[PROBLEM REQUIREMENTS] When you reach the line containing "Viewport: 1092px width, 1092px" in the records below, start copying exactly, and stop once you have copied the line containing "The height and width of the screenshot is (799, 1200).".

[DATA SHOWN]

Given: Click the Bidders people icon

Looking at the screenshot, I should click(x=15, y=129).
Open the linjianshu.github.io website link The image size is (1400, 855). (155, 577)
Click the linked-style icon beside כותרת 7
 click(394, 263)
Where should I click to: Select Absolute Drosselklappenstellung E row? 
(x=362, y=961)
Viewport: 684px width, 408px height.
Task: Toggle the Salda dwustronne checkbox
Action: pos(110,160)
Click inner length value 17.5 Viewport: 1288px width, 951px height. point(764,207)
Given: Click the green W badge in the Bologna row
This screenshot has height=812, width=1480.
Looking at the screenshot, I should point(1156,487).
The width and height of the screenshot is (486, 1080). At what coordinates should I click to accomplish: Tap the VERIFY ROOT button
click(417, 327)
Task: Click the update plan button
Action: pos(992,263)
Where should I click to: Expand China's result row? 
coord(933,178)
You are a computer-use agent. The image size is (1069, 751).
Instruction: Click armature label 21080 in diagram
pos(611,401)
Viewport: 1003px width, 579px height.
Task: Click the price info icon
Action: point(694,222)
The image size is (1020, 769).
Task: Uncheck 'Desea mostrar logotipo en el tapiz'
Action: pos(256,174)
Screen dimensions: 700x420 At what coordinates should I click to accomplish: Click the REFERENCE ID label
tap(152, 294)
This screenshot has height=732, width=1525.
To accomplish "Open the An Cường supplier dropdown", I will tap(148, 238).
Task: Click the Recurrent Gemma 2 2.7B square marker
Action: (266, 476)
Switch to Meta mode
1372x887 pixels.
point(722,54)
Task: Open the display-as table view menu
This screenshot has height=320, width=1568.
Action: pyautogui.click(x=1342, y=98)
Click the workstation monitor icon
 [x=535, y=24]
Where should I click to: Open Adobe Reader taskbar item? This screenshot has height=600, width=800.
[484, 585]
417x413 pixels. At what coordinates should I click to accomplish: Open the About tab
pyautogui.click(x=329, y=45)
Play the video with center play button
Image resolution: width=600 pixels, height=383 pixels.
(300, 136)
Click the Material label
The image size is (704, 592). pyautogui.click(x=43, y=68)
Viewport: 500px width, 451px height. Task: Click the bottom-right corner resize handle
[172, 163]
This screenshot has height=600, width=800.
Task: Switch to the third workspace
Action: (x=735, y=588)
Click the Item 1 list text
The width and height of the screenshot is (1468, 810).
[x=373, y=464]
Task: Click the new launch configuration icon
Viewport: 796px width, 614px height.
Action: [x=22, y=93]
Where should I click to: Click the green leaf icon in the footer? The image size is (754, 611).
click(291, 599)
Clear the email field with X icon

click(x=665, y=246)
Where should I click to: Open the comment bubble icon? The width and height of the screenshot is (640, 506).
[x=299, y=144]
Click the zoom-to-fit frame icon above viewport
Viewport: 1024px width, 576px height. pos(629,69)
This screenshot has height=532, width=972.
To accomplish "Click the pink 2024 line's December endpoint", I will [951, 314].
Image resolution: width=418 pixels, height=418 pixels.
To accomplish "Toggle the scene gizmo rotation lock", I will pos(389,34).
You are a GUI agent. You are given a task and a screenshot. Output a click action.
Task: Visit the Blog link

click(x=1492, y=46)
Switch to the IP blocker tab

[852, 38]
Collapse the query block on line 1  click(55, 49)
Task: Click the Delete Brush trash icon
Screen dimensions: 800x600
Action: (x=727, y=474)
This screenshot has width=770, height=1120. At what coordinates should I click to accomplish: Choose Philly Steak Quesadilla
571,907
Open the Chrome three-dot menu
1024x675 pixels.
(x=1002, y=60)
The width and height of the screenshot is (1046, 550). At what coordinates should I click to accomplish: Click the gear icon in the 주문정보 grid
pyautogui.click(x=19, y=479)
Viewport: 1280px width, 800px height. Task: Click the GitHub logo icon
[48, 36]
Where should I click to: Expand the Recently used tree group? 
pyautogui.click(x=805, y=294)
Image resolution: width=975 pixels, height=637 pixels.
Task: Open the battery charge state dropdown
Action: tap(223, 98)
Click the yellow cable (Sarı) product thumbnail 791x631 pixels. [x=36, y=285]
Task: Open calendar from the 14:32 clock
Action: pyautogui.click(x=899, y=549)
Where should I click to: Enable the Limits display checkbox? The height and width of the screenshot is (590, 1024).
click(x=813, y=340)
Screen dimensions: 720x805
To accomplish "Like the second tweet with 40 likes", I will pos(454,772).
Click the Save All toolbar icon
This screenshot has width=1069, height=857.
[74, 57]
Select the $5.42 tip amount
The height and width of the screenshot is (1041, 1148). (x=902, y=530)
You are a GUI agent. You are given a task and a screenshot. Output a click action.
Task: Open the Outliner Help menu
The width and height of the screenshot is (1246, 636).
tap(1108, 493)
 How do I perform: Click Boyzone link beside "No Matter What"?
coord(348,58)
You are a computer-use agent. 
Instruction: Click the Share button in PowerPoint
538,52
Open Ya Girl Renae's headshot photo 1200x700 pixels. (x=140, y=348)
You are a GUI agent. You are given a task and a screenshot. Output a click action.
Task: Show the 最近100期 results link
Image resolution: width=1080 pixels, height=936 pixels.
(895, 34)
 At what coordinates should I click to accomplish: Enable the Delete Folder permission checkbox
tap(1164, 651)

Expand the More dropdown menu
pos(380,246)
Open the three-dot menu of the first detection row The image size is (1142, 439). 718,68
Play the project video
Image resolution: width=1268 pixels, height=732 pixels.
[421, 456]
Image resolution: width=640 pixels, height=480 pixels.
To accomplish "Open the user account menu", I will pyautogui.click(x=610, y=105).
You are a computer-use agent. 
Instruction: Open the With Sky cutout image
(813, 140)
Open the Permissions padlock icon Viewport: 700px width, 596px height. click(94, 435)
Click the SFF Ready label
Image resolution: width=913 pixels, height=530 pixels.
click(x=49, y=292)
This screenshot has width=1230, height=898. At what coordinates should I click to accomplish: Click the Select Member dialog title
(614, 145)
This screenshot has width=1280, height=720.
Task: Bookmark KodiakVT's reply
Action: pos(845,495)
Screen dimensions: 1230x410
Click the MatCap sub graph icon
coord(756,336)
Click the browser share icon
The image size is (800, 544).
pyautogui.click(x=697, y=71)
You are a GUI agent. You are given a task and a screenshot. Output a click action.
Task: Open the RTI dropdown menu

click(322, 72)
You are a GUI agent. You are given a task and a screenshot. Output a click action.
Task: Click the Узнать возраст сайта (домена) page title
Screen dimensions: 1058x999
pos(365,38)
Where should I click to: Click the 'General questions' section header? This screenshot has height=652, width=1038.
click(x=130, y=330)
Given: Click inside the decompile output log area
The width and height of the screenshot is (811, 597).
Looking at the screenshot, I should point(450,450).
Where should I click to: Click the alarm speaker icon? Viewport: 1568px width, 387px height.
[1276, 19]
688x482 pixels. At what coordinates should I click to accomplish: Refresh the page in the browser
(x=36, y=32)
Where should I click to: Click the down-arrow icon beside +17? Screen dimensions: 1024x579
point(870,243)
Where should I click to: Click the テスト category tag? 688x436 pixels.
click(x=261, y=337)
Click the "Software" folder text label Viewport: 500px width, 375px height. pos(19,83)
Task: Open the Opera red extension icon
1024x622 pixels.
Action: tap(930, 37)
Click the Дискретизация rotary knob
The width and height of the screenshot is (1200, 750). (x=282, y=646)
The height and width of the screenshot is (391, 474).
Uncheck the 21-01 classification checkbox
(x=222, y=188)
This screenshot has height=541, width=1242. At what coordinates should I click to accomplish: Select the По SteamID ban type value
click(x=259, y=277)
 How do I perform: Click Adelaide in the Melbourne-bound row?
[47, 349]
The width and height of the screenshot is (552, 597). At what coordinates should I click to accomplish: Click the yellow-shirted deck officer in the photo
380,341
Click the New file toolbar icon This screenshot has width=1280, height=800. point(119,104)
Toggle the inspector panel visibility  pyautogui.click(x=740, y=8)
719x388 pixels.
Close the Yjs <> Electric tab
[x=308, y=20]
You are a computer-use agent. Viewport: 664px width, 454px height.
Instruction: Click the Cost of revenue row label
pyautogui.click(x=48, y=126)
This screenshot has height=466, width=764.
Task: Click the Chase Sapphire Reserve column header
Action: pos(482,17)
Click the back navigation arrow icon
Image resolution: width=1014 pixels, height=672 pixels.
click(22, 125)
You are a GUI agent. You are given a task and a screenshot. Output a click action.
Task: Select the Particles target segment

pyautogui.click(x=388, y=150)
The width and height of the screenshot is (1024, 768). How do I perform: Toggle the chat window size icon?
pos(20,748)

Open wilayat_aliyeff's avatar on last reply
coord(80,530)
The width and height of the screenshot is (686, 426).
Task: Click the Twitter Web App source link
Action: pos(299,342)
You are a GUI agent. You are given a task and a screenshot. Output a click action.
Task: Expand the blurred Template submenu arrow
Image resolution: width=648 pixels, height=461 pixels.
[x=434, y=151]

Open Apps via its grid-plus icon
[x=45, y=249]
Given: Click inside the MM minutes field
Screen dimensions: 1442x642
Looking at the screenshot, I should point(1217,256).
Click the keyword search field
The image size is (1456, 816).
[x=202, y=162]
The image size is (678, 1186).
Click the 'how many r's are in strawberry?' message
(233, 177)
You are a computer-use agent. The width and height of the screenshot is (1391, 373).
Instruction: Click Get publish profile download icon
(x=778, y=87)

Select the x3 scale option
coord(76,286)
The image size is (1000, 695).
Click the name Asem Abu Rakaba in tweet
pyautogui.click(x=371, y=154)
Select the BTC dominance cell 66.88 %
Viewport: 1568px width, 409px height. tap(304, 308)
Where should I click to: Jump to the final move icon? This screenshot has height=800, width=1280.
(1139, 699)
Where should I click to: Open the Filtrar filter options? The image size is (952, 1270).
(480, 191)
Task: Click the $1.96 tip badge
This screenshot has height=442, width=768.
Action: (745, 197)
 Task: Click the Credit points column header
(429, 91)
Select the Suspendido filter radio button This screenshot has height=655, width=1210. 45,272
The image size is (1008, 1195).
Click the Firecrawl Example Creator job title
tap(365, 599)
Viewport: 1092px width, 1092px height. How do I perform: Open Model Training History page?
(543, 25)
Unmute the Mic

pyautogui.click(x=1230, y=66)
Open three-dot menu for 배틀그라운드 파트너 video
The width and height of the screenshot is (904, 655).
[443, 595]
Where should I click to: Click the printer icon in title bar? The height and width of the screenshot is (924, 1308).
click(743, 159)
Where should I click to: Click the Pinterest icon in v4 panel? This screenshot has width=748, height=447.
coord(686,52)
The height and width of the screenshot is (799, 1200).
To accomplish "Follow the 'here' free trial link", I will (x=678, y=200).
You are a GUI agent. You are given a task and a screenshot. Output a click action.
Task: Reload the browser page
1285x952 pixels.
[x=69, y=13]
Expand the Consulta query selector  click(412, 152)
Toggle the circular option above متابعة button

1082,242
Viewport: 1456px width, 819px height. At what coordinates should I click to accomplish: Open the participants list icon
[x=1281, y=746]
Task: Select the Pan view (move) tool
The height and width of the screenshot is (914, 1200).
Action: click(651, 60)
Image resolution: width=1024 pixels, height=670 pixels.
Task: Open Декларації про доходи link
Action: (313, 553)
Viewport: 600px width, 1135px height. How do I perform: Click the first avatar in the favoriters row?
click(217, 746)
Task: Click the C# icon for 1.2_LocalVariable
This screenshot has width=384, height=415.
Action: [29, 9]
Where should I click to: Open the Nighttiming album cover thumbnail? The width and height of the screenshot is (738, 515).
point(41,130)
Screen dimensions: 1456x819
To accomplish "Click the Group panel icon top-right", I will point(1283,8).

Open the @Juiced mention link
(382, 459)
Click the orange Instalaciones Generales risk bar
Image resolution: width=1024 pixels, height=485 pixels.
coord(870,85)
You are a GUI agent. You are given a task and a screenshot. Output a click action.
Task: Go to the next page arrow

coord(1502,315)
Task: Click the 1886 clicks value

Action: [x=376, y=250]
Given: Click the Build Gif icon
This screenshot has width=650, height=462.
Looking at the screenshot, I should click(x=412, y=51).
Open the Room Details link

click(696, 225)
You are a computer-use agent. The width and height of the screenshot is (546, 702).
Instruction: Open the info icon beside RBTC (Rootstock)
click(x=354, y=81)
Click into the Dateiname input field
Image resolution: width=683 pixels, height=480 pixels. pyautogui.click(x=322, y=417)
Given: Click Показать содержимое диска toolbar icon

[EXERCISE ANSWER]
Viewport: 1092px width, 1092px height. How do I perform: Open Model Training History page?
(543, 25)
Unmute the Mic

pyautogui.click(x=1230, y=66)
Open three-dot menu for 배틀그라운드 파트너 video
The width and height of the screenshot is (904, 655).
[443, 595]
Where should I click to: Click the printer icon in title bar? The height and width of the screenshot is (924, 1308).
click(743, 159)
Where should I click to: Click the Pinterest icon in v4 panel? This screenshot has width=748, height=447.
coord(686,52)
The height and width of the screenshot is (799, 1200).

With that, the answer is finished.